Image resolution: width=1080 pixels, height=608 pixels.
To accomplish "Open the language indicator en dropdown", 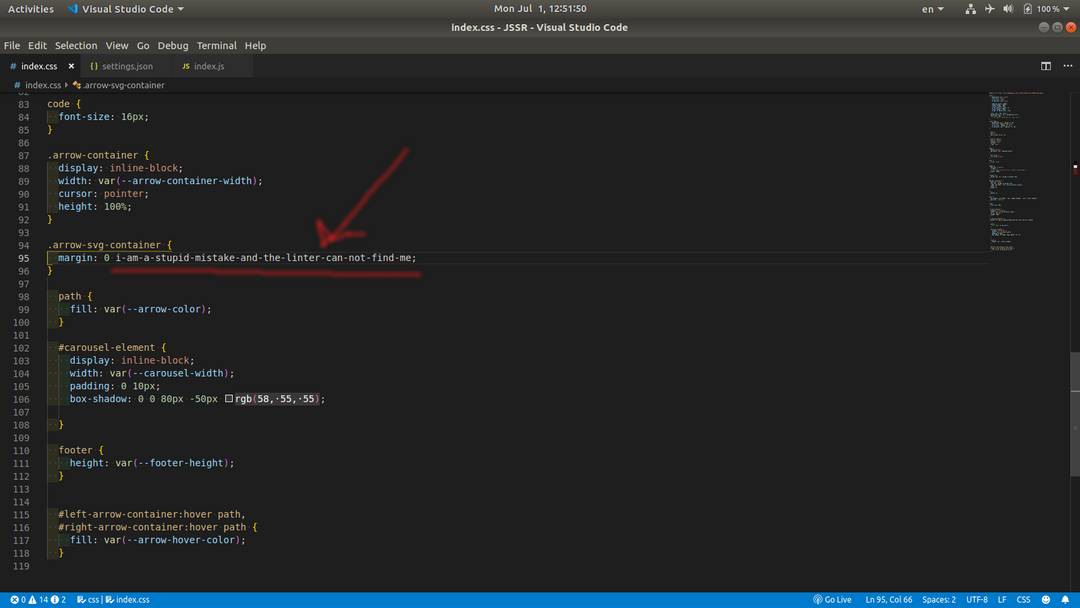I will [932, 8].
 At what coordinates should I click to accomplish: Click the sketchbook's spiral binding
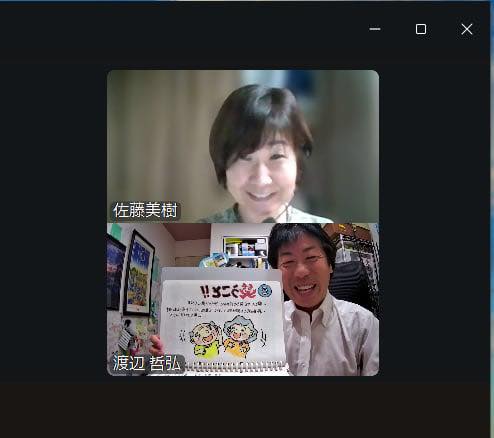233,367
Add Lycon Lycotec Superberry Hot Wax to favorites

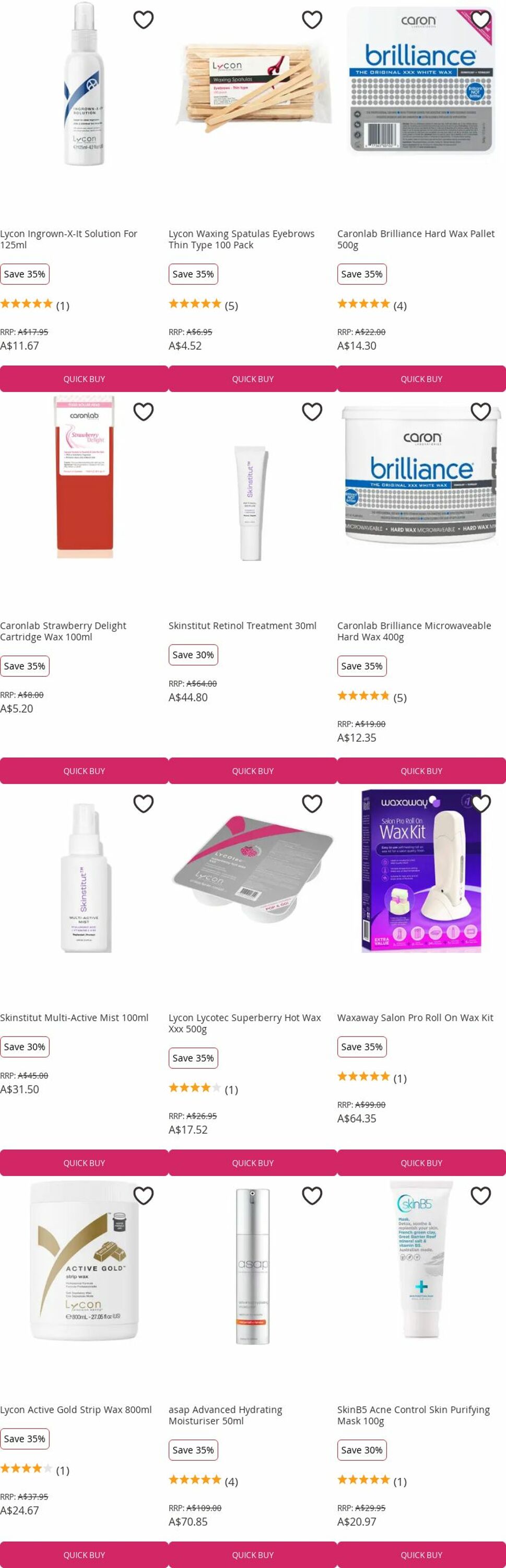(x=312, y=804)
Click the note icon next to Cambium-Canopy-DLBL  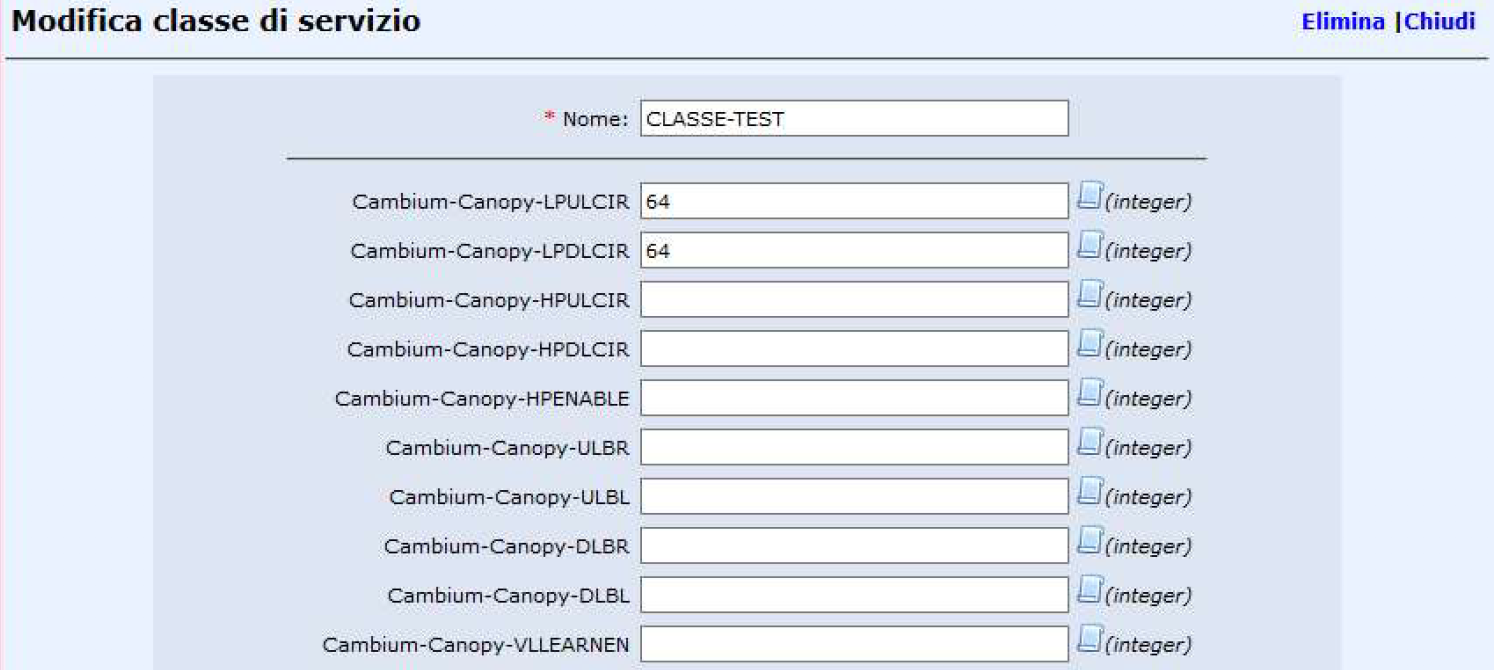[x=1089, y=591]
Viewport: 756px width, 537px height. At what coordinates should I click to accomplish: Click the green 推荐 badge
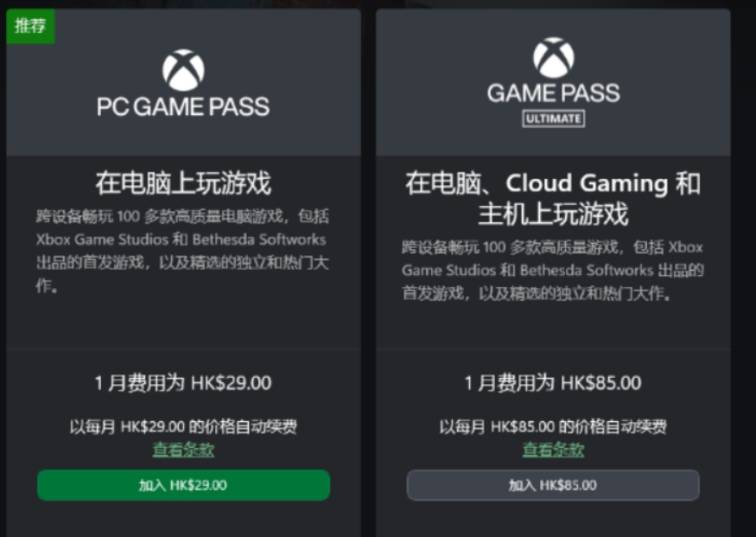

--

■ **Work item**
Your task is to copy every line of the entries that contains the string "width".

■ **Result of the exercise**
Image resolution: width=1080 pixels, height=608 pixels.
Viewport: 756px width, 537px height. At what coordinates should I click to accomplish: Click the green 推荐 badge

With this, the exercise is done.